En líneas generales, existen dos tipos de comedias románticas. Por un lado, están aquéllas que explotan cliché tras cliché sin ningún pudor porque saben que sus famosos protagonistas atraerán por sí solos al espectador. Y, por el otro, de moda últimamente, se sitúan las películas que buscan romper mitos y resultar originales. A medio camino entre uno y otro, se encontraría ‘Crazy, Stupid, Love: una historia de amor con grandes estrellas, pero con un guión fresco; y que tiene pretensiones de convertirse en la comedia dramática del año, pero sin llevar colgada la etiqueta de ‘diferente’. Divertida, tierna y perfecta para los que creen en las almas gemelas.

La mejor sensación que le deja a uno ‘Crazy, Stupid, Love’ es que se trata de una película sobre el amor, y punto. Ni busca entretener al espectador a base de risas baratas, ni pretende desmontar los recursos habituales del género. Simple y llanamente, quiere conquistarnos con romance, un elemento que, si tiene detrás una buena narración y unas mejores interpretaciones, como es el caso, resulta más que suficiente.

Así, ‘Crazy, Stupid, Love’ cuenta la historia de Cal y Emily, un matrimonio que tras más de 20 años juntos decide separarse, y a cuyo alrededor surgen otras tramas: la del adolescente enamorado de una chica mayor; la de la adolescente encaprichada con un adulto casado; la del conquistador que sólo busca sexo hasta que se topa en su camino con una mujer que decide no seguirle el juego… Diferentes perspectivas de una sola idea: el alma gemela.

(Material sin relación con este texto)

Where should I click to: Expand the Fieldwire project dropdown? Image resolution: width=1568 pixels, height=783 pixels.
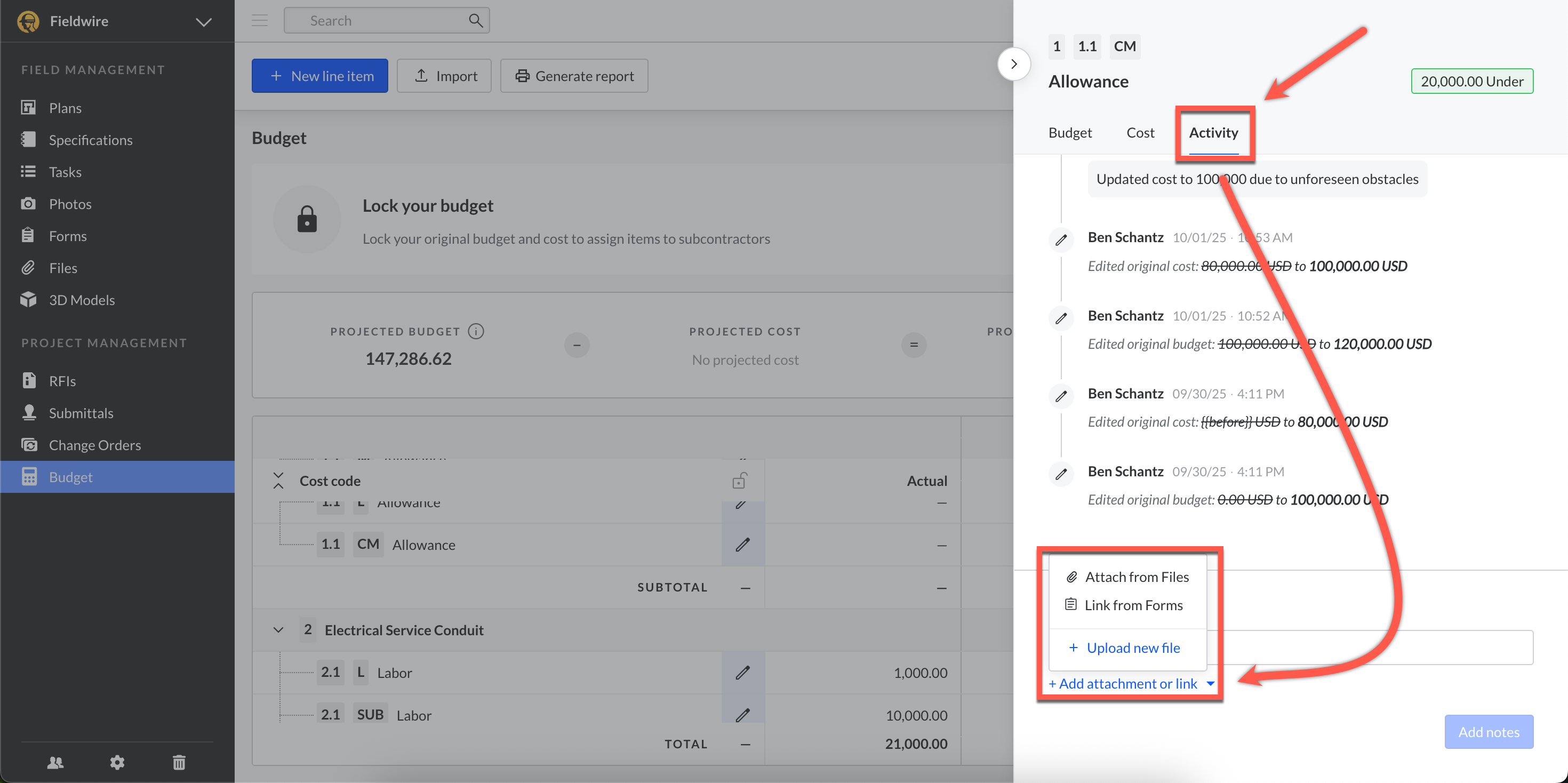(203, 22)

Desde esa primera escena tan simbólica hasta prácticamente el final del filme -el último tramo deja que desear-, ‘Crazy, Stupid, Love’ enamora al espectador con diálogos ingeniosos, situaciones divertidas, un montaje inteligente, buena música y unas interpretaciones impecables.

En ese sentido, Steve Carell vuelve a brillar con un papel en el que se olvida de su lado histriónico para mostrar su faceta más tierna, y Ryan Gosling, definitivamente uno de los actores del año, conquista a la cámara -y seguro que también a muchos de nosotros- con esa elegancia innata. Y qué buena pareja forman. En cuanto a ellas, Julianne Moore y Emma Stone siguen la línea de sus últimos trabajos, es decir, están estupendas.

Si no fuera por esas últimas escenas tan pastelosas, un ritmo irregular y la sensación de que la historia y los personajes ya los hemos visto antes, ‘Crazy, Stupid, Love’ se convertiría, definitivamente, en una de las películas del año. Pero, lamentablemente, no lo es, aunque sí que arranca más de una sonrisa y alguna que otra lagrimilla.


Nota: 7 / 10

Para recordar:

El guión de Dan Fogelman.

Los cuatro actores principales: Carell, Gosling, Moore y Stone, y la químican que muestran en pantalla.

La breve historia de Jacob y Hannah (Gosling y Stone), que nos deja con ganas de mucho más.

La gran reunión familiar: sorprendente y surrealista.

Dos momentos: la referencia a la saga de ‘Crepúsculo’, y el comentario sobre la ‘tableta’ de Ryan Gosling.

Para olvidar:

Lo poco que vemos en escena a Kevin Bacon.

Su previsible y pasteloso tramo final.

Que algunas de sus escenas recuerden al ‘Virgen a los 40’ que también protagonizó Steve Carell.

Y que, en general, durante toda la película tengamos la sensación de que esta historia ya nos la han contado.